RBC told SCO officials Wednesday they planned to convert one-third of its 30,000 Series A-1 shares into 740,740 shares of common stock and sold the rest to BayStar, who now own 40,000 shares of the Series A-1 stock, worth $40 million. Each equity share is worth $1,000.
Chris Pepper, a spokesperson for RBC, refused to comment on anything beyond what was written in the SCO announcement.
“The timing and price of our purchase of RBC’s holdings in SCO presented a strategic and financial opportunity for BayStar and its investors,” a spokesperson for BayStar told internetnews.com.
Its a seeming contradiction for BayStar, which April 16 sent SCO a
notice saying they wanted their $20 million investment returned to them, citing breach of contract on several items.
Unlike BayStar’s request for money-back redemption, SCO officials said converting shares to common stock is acceptable under the terms of their contract for Series A-1 shareholders.
The investment firm has been tightlipped about the affair, other than the sections of the contract they said SCO violated. It’s been felt by some in the tech community that BayStar is looking for a way to force a change of management at SCO. BayStar officials did not deny asking for the change, saying they’re looking at all options.
“We certainly want a resolution that is in the best interests of all the shareholders in SCO, so we’ll look at all options that can meet that criteria,” the BayStar spokesperson said.
In a New York Times piece last month, Lawrence Goldfarb, a managing partner at BayStar said SCO’s management “was traveling too much and spending too much when
it should have been concentrating its efforts and resources on its legal strategy,” according to the article. The BayStar partner also pointed to CEO Darl McBride’s often outspoken verbal spats with the Linux community.
SCO spokesperson Blake Stowell told internetnews.com earlier this week they would be providing official comment on the BayStar’s April actions but was not available at press time to comment on RBC’s stock sale Wednesday.

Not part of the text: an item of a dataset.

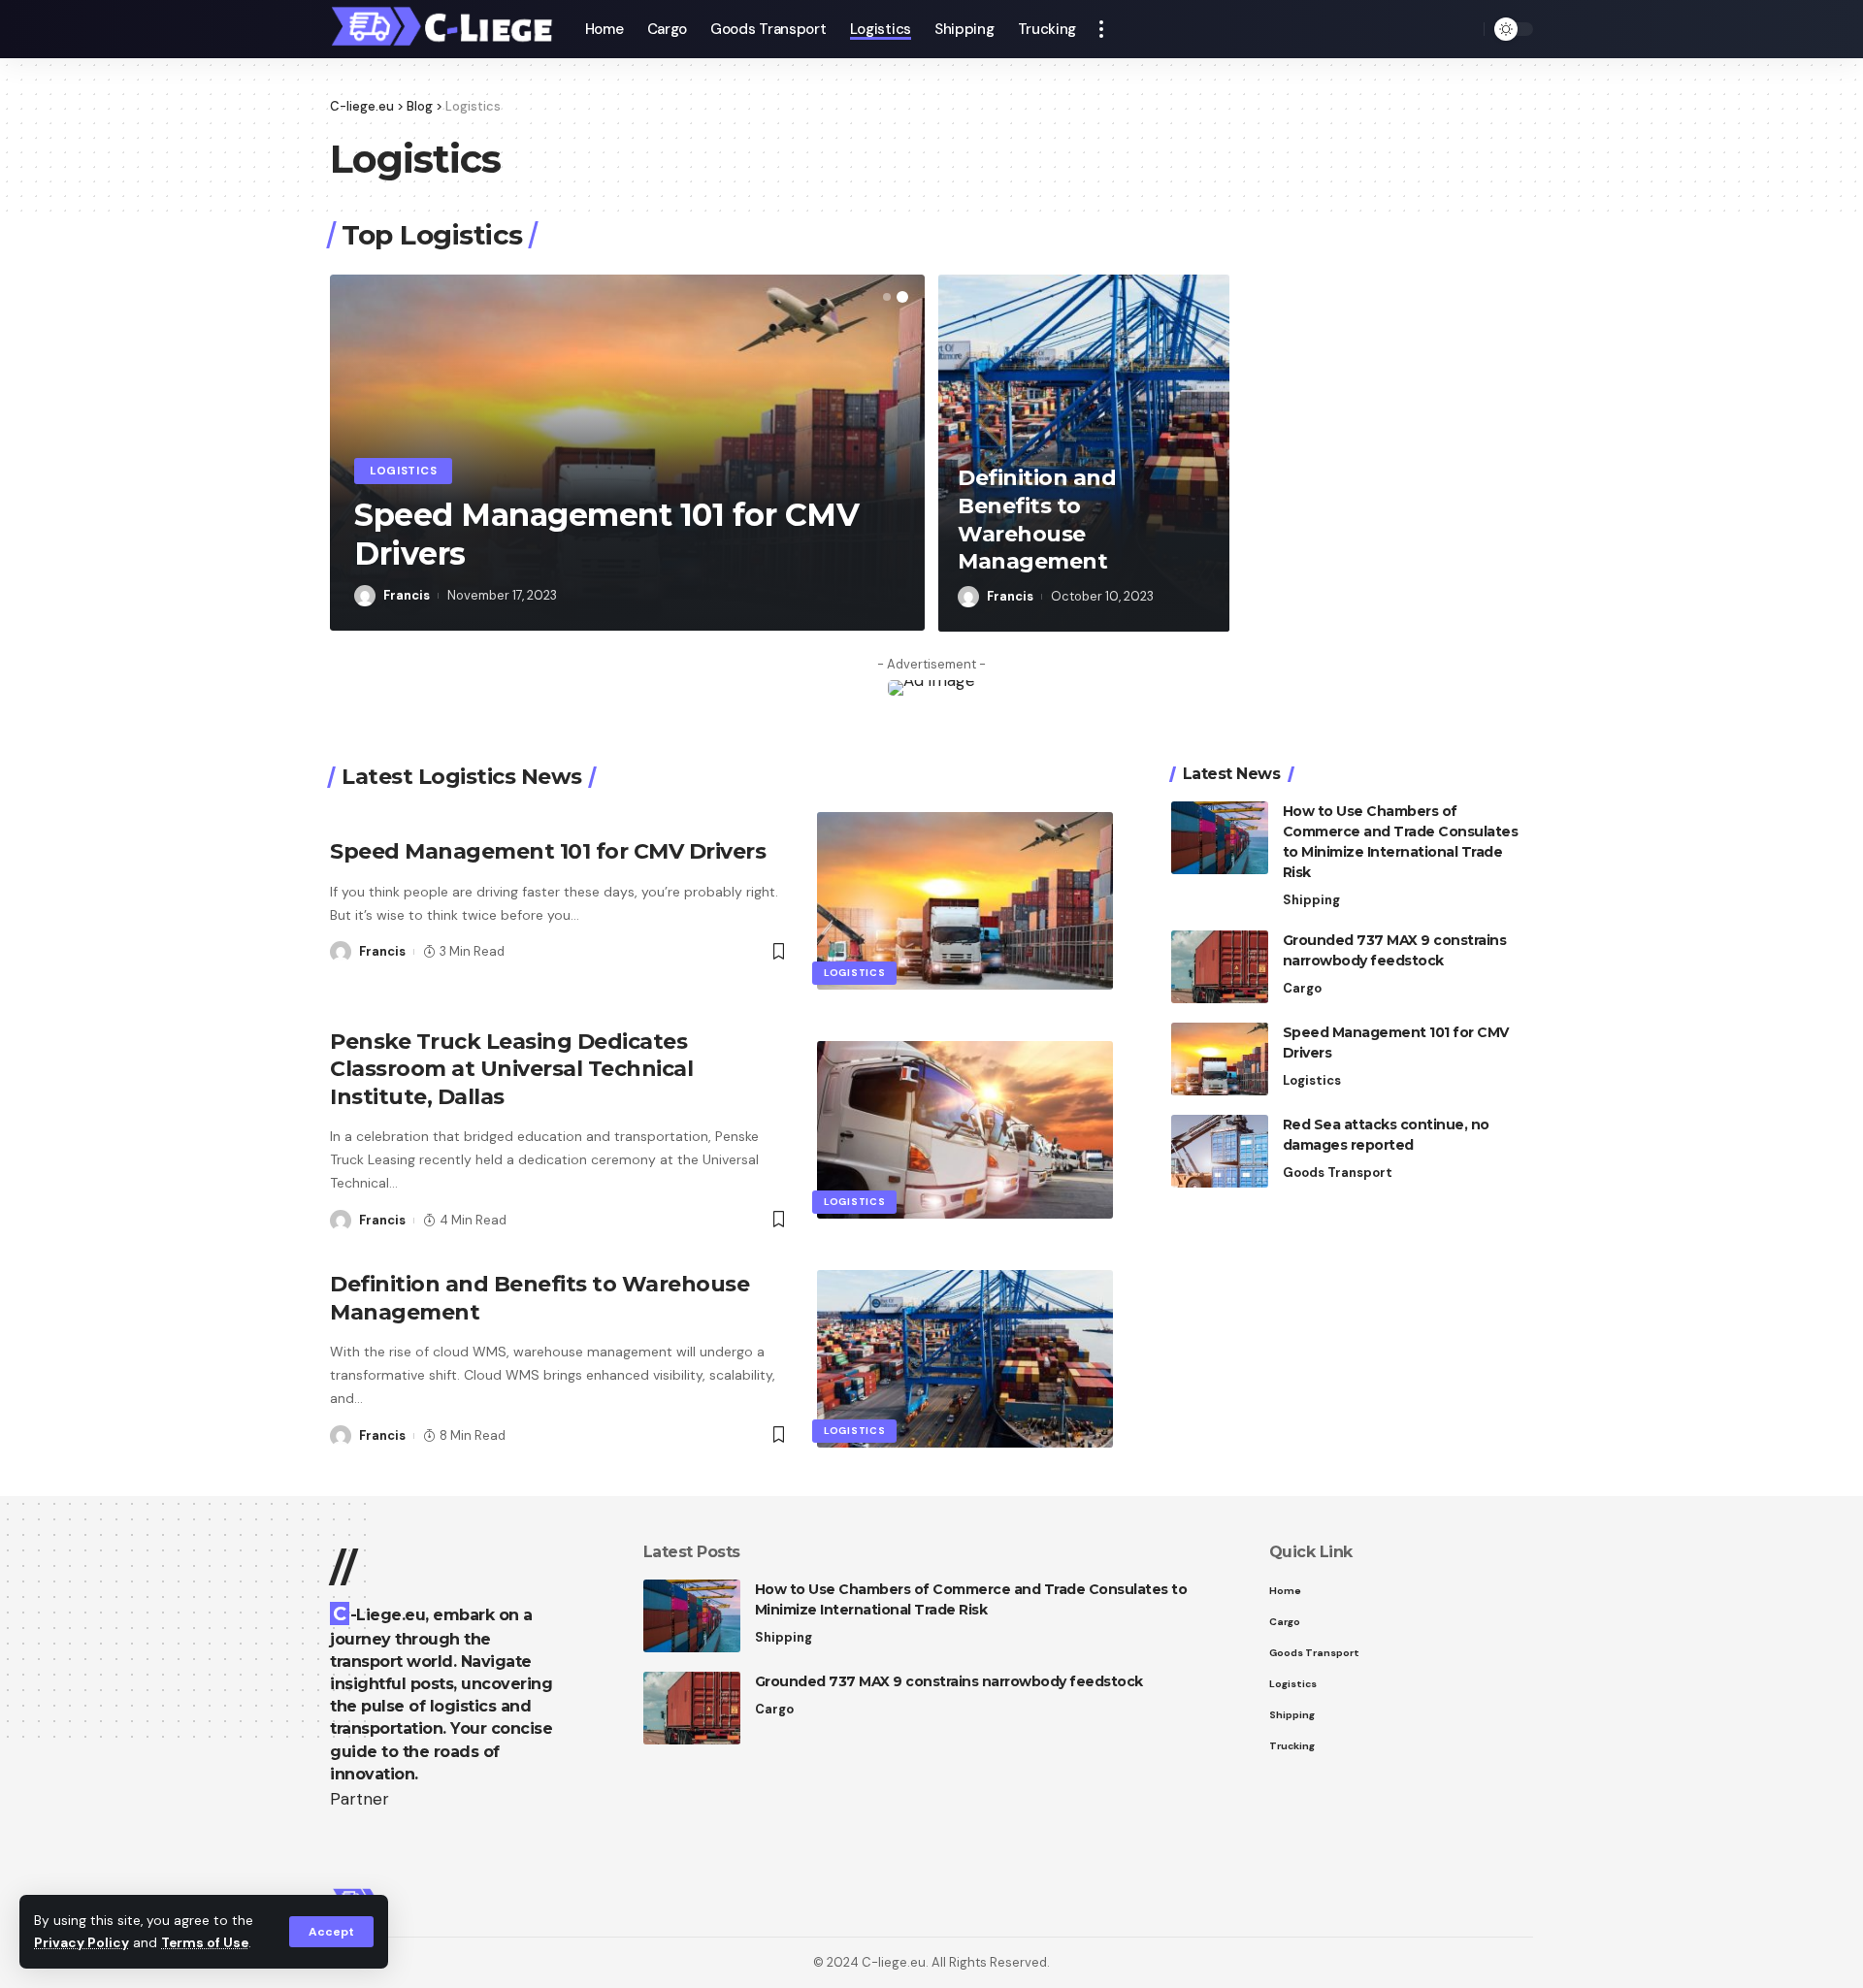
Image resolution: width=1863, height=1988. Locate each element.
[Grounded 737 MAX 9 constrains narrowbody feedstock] (1219, 966)
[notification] (1436, 29)
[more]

The heart of the issue is SCO’s allegations that IBM broke a contract and swiped code from its copyrighted Unix System V code to bolster the Linux kernel, the essential building block of an operating system. The Linux operating system is distributed by commercial vendors like Red Hat and Novel (which owns SUSE Linux) and used by millions of Linux enthusiasts. If SCO wins its case against IBM, it’s possible every end user or company using a Linux-powered OS would have to pay them a licensing fee.